TESTO DI PARTENZA ->

-------

A questo tema, lo storico della scienza Thomas Kuhn dedicò un’intero libro: La struttura delle rivoluzioni scientifiche, pubblicato nel 1962. Lo studioso americano mise in evidenza come sino ad allora i filosofi della scienza (come nel caso dei positivisti logici, i quali davano risalto all’aspetto oggettivo della scienza), avessero posto poca attenzione verso la storia e i processi che andavano a culminare nella formulazione di un’ipotesi o teoria scientifica. Attraverso la studio della storia della scienza e una critica radicale al pensiero allora dominante, Kuhn giunse così a formulare una teoria che fece molto dibattere. Il processo scientifico era tutt’altro che cumulativo e lineare, come si credeva. In esso, a detta di Kuhn, potevano distinguersi dei periodi di scienza normale, nei quali si cercava di attenersi ad un paradigma generale. Tuttavia, se durante il periodo di scienza normale si verificavano delle anomalie che non avessero trovato giustificazione all’interno del paradigma, si generava un cambiamento radicale; una rivoluzione scientifica, appunto.

-------

RIGHE DI DATI ->
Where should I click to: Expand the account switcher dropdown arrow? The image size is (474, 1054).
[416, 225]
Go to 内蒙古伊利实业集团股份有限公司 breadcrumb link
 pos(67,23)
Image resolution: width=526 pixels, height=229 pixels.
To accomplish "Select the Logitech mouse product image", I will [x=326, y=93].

-------

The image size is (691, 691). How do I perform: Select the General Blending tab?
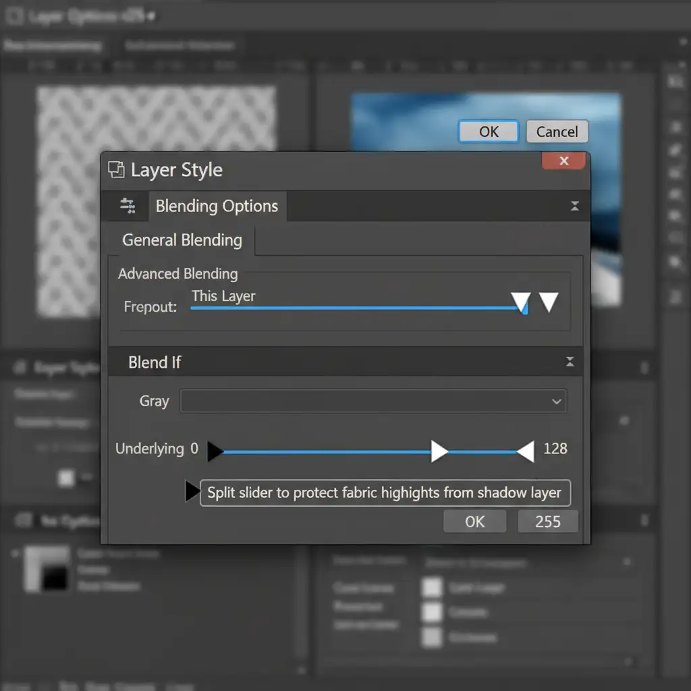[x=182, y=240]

-------

CONSEGNA 1 ->
Rispondi a queste domande sul testo su Kuhn:
(a) In che anno fu pubblicato La struttura delle rivoluzioni scientifiche?
(b) A quale aspetto della scienza davano risalto i positivisti logici?
(c) Che cosa si generava quando, durante un periodo di scienza normale, si verificavano anomalie non giustificate all'interno del paradigma?
CONSEGNA 2 -> Prosegui il testo su Kuhn, riprendendo dopo la sua ultima frase.

RISPOSTA FINALE 1 ->
(a) Nel 1962.
(b) All'aspetto oggettivo della scienza.
(c) Un cambiamento radicale, cioè una rivoluzione scientifica.

RISPOSTA FINALE 2 ->
I problemi, però, non terminano qui: dopo la pubblicazione del saggio, Kuhn si trovò ad affrontare numerose critiche che lo portarono ad ammorbidire la sua posizione riguardo l’incommensurabilità (possibilità di un loro confronto) dei paradigmi. Se fra essi in una prima formulazione non poteva instaurarsi un confronto, più tardi Kuhn ammise la parziale traduzione e confrontabilità dei linguaggi tramite cui “parlavano” i paradigmi. Un’altra questione che fece discutere la comunità scientifica, fu l’affermazione kuhniana dell’irrazionalità della scienza. Egli precisò poi che tale irrazionalità si riferiva alla non esistenza di un algoritmo in grado di scegliere fra più teorie scientifiche, e che tale scelta richiede una certa dose di soggettività (un ‘atto di fede’) da parte degli scienziati, dal momento che essi sono, inevitabilmente, influenzati dal contesto socio-culturale in cui operano.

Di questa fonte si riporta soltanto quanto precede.